Your task: Return the rows from the line containing "Task: Click the Ruby language indicator dot" through the line containing "Action: click(x=54, y=362)", both included, as a JSON list of strings with one string per line and no blank lines. Leave the pictures out of the answer.

━━ Input for this task

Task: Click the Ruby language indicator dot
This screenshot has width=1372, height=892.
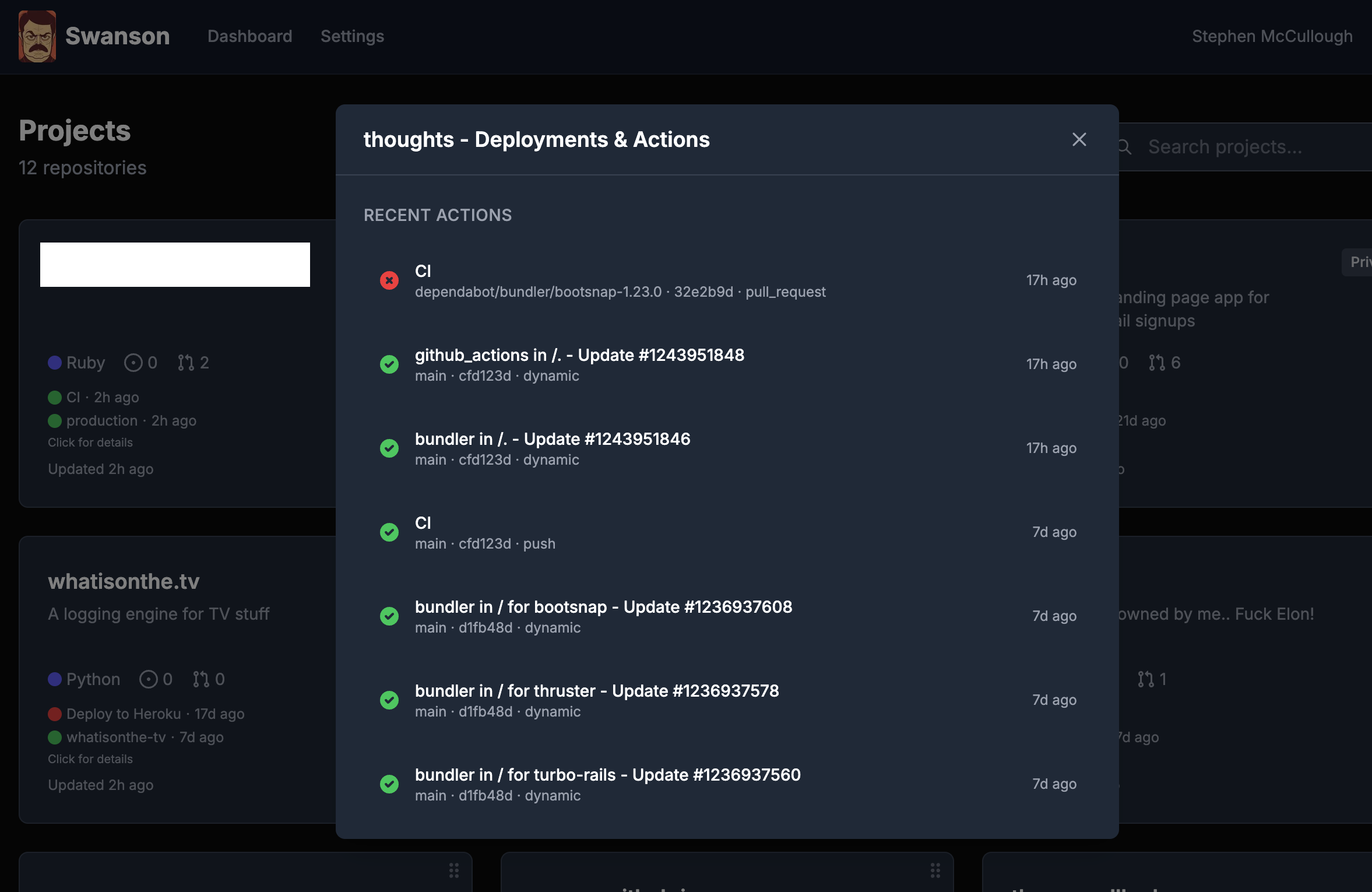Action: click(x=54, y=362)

━━━━
━━ Input for this task

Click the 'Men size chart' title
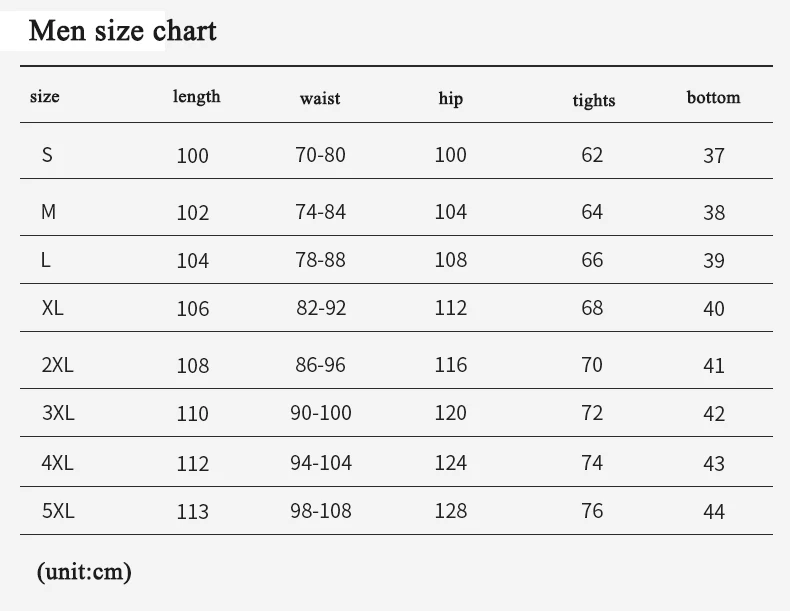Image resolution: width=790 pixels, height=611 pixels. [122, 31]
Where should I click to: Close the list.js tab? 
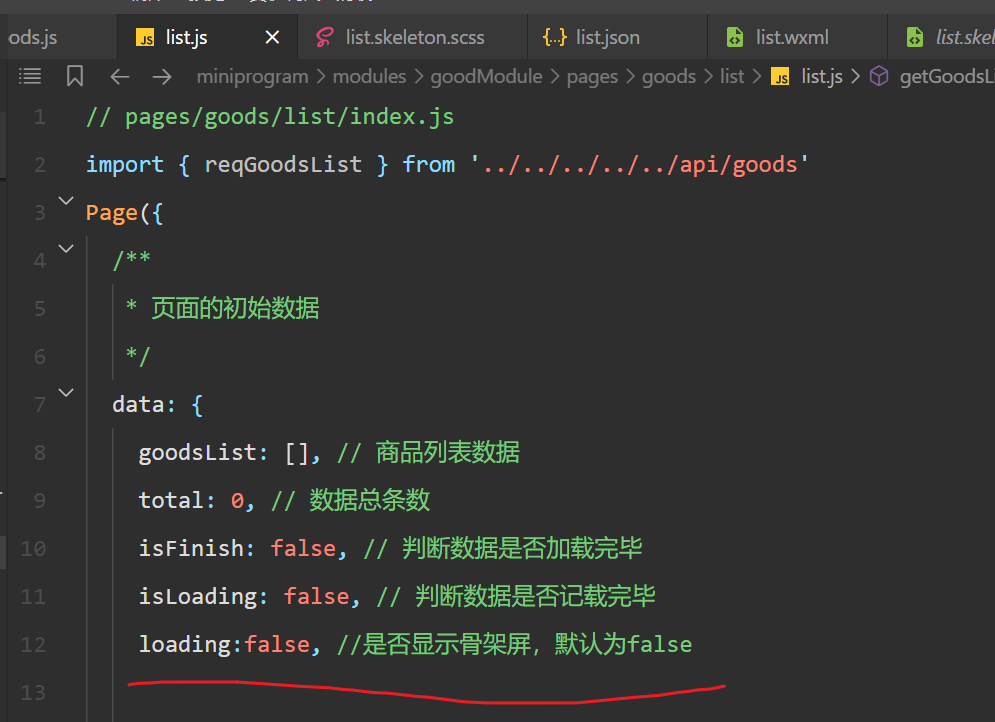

━━━━

Result for this exercise:
[
  "Task: Click the Ruby language indicator dot",
  "This screenshot has width=1372, height=892.",
  "Action: click(x=54, y=362)"
]